How many group instances can co-exist?

It is important to appreciate that there may exist quite a few active group instances at the same time. The number of active group instances is only limited by process memory and, of course, the CPU power of the machine so that it can perform matching against all existing instances for any inbound event, the task simplified by partitioning on conversation-id for any messages on the async protocol (that is always recommended for use in event processing in Prova), as well as by indexing of head literals.

What are the conditions for the group instance termination?

Setting aside the efficiency, a more important question is 'when do the group instances terminate?' A typical reaction group terminates whenever the event pattern that it defines is detected, or a timeout occurs. The matter becomes, of course, more complicated if detection multiplicity or recurring pattern emission are part of the group definition. For examples, the @vars annotation results in continuous joins between the equivalently named variables in different channels, so that event if one tuple is detected, the group instance does not terminate until the group is terminated in some other way, for example, by the group timeout or when a control channel stops one or more channel or the whole group instance.

Group instance extension (using an infinite reaction group example)

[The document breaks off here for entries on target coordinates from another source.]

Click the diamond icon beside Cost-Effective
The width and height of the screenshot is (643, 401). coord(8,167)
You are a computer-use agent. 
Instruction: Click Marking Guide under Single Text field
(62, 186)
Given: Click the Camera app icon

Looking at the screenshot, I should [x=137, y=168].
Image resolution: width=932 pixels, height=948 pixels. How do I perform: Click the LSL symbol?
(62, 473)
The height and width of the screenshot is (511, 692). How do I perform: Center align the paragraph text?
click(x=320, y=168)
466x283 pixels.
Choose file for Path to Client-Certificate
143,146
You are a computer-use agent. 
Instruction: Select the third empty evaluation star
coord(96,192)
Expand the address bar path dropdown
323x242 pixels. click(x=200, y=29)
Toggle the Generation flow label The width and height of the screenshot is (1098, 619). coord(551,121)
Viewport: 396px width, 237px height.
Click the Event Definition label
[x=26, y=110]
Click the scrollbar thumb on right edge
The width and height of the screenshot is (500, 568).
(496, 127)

However, there exists a way for the group instance to be "extended" by one or more new reaction, even if it already is about to be terminated, either successfully or unsuccessfully.

Consider the following complete, fairly interesting example, rules/reloaded/stable_limit.prova.

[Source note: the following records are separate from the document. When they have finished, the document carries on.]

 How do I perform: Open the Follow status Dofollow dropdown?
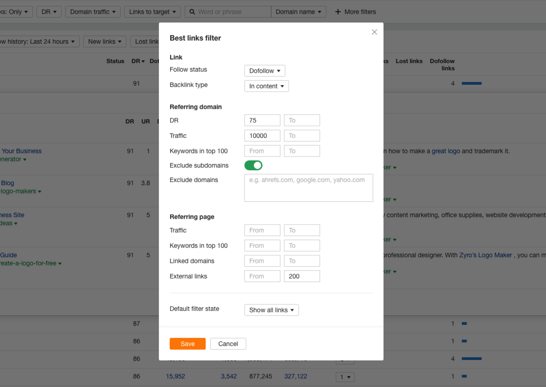(265, 71)
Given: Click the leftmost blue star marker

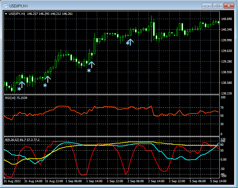Looking at the screenshot, I should click(x=19, y=89).
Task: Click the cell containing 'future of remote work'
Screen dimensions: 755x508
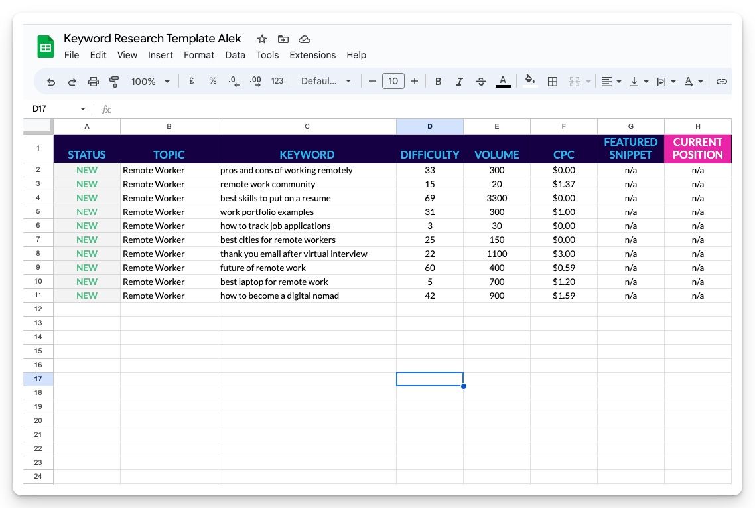Action: coord(307,268)
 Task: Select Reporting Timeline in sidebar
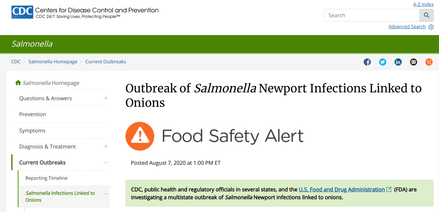(x=46, y=178)
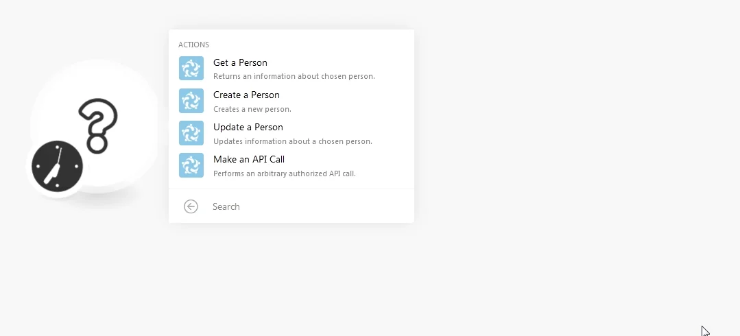
Task: Open the scheduling clock icon on module
Action: [x=57, y=167]

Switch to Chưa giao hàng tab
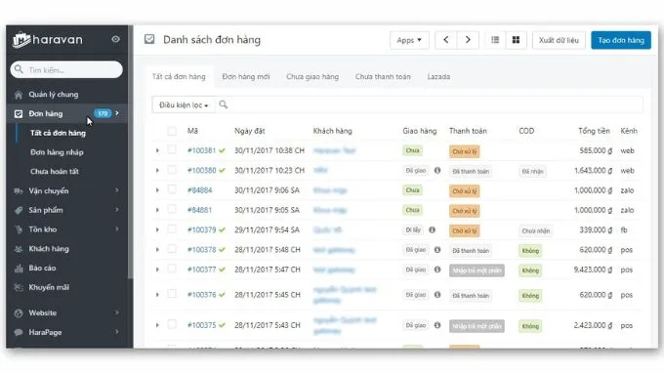point(312,76)
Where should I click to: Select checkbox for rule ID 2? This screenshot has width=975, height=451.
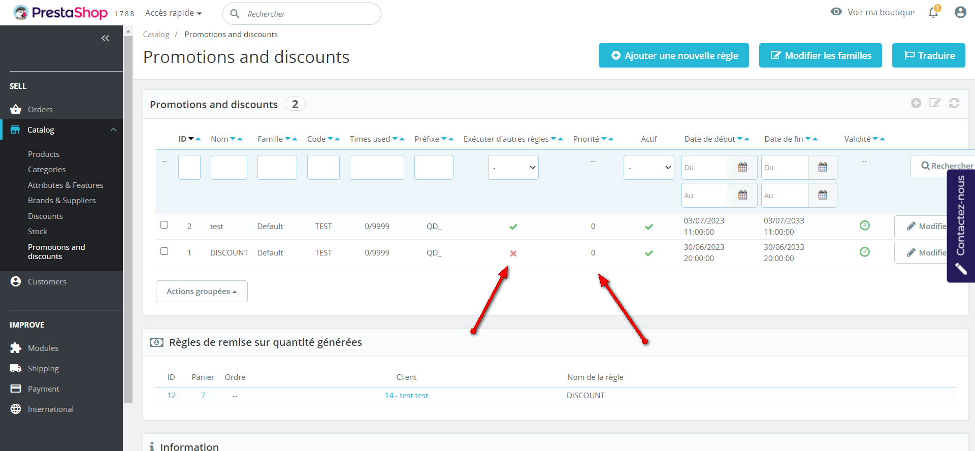[164, 225]
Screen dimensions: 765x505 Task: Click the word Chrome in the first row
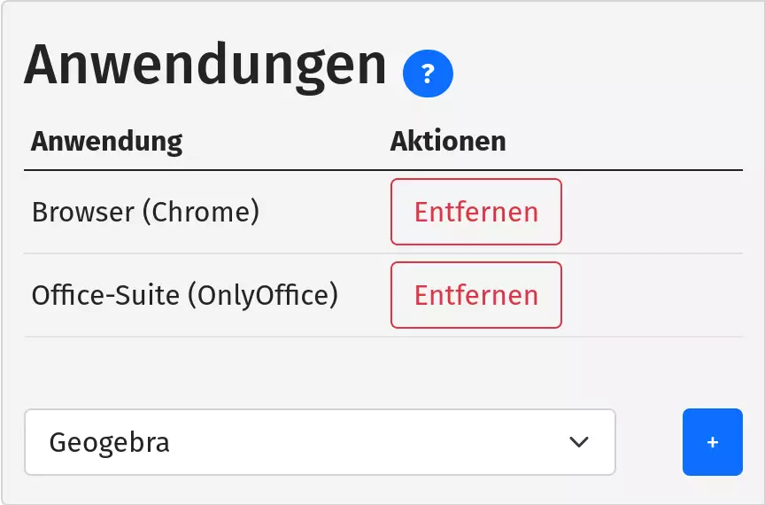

The code contains a test driver client that sends events to a server that, interestingly, contains a self-recursive clause server_2. The test looks for the occurrences of the following sequential pattern:

  1. The price is above the Limit.
  2. The price is below the Limit.
  3. The price stays below the Limit for at least a specified interval of time.

Now, a lot of things can go wrong here.

  1. We have to make sure that a new detection does not start each time the updated price is still above Limit.
  2. We have to make sure that we restart detection if the price goes back up too soon, before the specified interval of time expires.

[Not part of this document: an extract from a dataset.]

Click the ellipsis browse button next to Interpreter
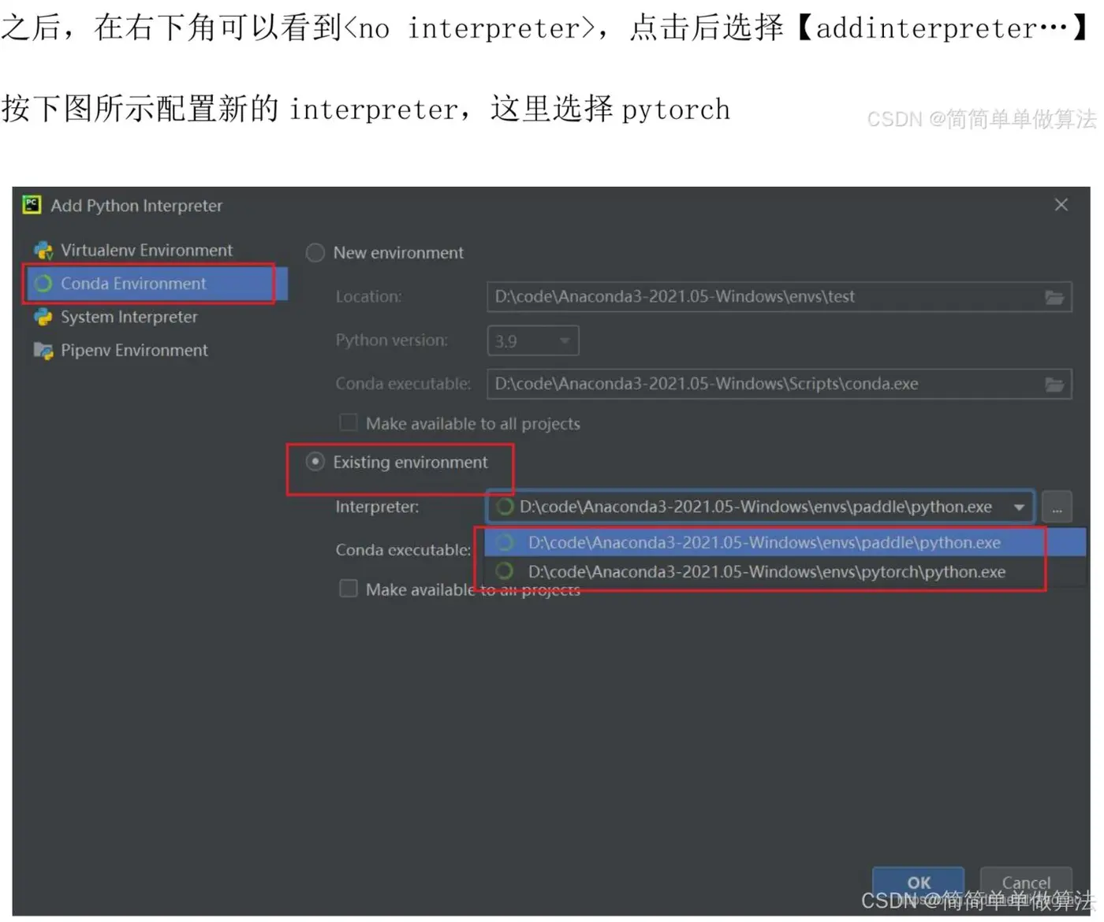This screenshot has height=922, width=1104. (x=1057, y=507)
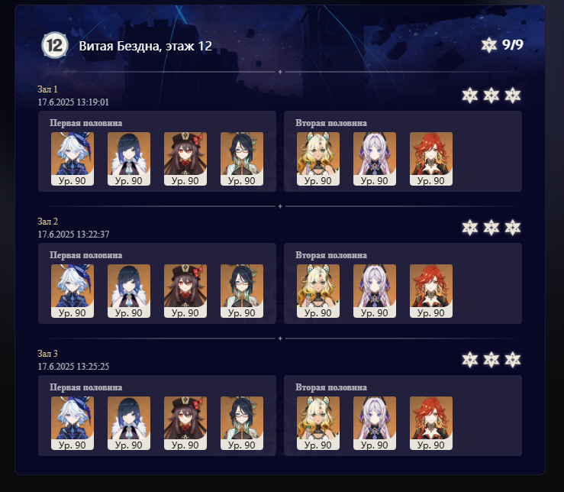This screenshot has width=564, height=492.
Task: Select Xianyun portrait in Зал 1 first half
Action: point(242,159)
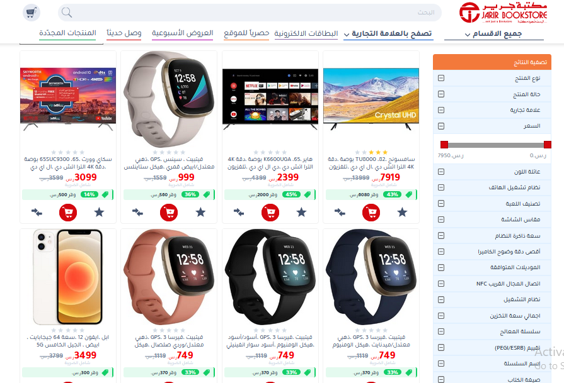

The first server_1 clause guarantees the first requirement. As rcvMsg is used here with multiplicity one, only the very first price update with price>Limit will start the detection. Does not this then contradict the second requirement? No, because of the second reaction in the server_2 clause.

This reaction is annotated with both @not and @timeout. If the matching event (price above Limit) arrives before the timeout, the AND group should have been normally terminated. However, due to recursion to the first reaction in server_2 again, the reaction group life is extended so that the wait begins for the price to dip down again under Limit.

When a group instance gets extended?

IF

  1. a reaction group instance receives a matching event in one of its group channels
  2. AND the conditions are met for the group instance to either successfully detect an event pattern or be unsuccessfully terminated
  3. AND the evaluation of the continuation subgoal encounters reaction(s) for the same logical group and conversation-id

THEN

  1. the group completion or termination is canceled,
  2. one or more new temporal reactions are created and initialised as part of this group instance,
  3. the lifetime of the reaction group instance is thereby extended.

In the above example, the group instance for logical group g1 and conversation-id Market is extended in the self-recursive clause server_2 and will continue looking for the time interval when the price stays low continuously.